WORK TO COMPLETE:
Could you copy out, character for character, the part of the data below that opens with the line containing "Given: Click the back arrow button" and closes with the line containing "tap(547, 763)", including both of those lines?
-- start --
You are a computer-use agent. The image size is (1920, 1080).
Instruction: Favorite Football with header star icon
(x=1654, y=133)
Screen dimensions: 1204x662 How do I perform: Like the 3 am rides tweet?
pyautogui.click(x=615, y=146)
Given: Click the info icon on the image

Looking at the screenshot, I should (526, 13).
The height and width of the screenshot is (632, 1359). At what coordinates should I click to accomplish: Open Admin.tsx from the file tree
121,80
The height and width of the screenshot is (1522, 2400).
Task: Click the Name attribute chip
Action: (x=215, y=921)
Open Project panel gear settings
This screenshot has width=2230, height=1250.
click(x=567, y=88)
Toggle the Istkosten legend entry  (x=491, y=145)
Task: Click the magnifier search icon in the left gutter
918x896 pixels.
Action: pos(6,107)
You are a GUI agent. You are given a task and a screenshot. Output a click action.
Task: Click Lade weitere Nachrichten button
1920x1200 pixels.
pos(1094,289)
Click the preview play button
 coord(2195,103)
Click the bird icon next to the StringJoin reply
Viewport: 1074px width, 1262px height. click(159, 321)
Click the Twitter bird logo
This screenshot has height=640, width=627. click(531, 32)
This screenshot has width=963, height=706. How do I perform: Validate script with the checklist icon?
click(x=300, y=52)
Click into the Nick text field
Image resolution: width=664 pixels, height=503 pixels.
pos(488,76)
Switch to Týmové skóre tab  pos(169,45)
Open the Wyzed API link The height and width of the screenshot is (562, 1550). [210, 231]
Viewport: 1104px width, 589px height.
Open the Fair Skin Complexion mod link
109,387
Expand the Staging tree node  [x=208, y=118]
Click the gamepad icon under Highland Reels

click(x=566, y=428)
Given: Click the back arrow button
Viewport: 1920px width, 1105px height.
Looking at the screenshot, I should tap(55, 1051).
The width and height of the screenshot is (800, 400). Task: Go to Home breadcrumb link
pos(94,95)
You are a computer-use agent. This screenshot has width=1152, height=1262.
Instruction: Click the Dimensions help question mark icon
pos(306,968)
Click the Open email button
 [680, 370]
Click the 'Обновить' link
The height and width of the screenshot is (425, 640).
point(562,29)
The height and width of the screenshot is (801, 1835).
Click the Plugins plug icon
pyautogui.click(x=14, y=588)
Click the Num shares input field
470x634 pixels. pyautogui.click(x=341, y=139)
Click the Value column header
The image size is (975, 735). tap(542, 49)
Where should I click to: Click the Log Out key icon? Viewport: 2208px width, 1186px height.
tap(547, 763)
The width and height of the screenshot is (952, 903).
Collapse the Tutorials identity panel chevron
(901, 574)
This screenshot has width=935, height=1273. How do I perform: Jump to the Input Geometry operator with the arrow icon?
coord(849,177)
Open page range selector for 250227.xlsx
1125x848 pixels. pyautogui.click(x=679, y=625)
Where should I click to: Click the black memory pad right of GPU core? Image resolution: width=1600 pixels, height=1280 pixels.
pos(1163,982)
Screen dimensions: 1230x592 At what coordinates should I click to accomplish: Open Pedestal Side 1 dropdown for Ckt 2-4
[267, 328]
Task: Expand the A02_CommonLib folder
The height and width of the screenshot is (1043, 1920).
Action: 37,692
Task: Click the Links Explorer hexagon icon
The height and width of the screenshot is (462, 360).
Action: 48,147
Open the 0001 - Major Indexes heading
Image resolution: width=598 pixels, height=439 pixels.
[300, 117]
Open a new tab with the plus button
-- end --
EXERCISE RESULT:
Given: Click the back arrow button
Viewport: 1920px width, 1105px height.
Looking at the screenshot, I should tap(55, 1051).
The width and height of the screenshot is (800, 400). Task: Go to Home breadcrumb link
pos(94,95)
You are a computer-use agent. This screenshot has width=1152, height=1262.
Instruction: Click the Dimensions help question mark icon
pos(306,968)
Click the Open email button
 [680, 370]
Click the 'Обновить' link
The height and width of the screenshot is (425, 640).
point(562,29)
The height and width of the screenshot is (801, 1835).
Click the Plugins plug icon
pyautogui.click(x=14, y=588)
Click the Num shares input field
470x634 pixels. pyautogui.click(x=341, y=139)
Click the Value column header
The image size is (975, 735). tap(542, 49)
Where should I click to: Click the Log Out key icon? Viewport: 2208px width, 1186px height.
tap(547, 763)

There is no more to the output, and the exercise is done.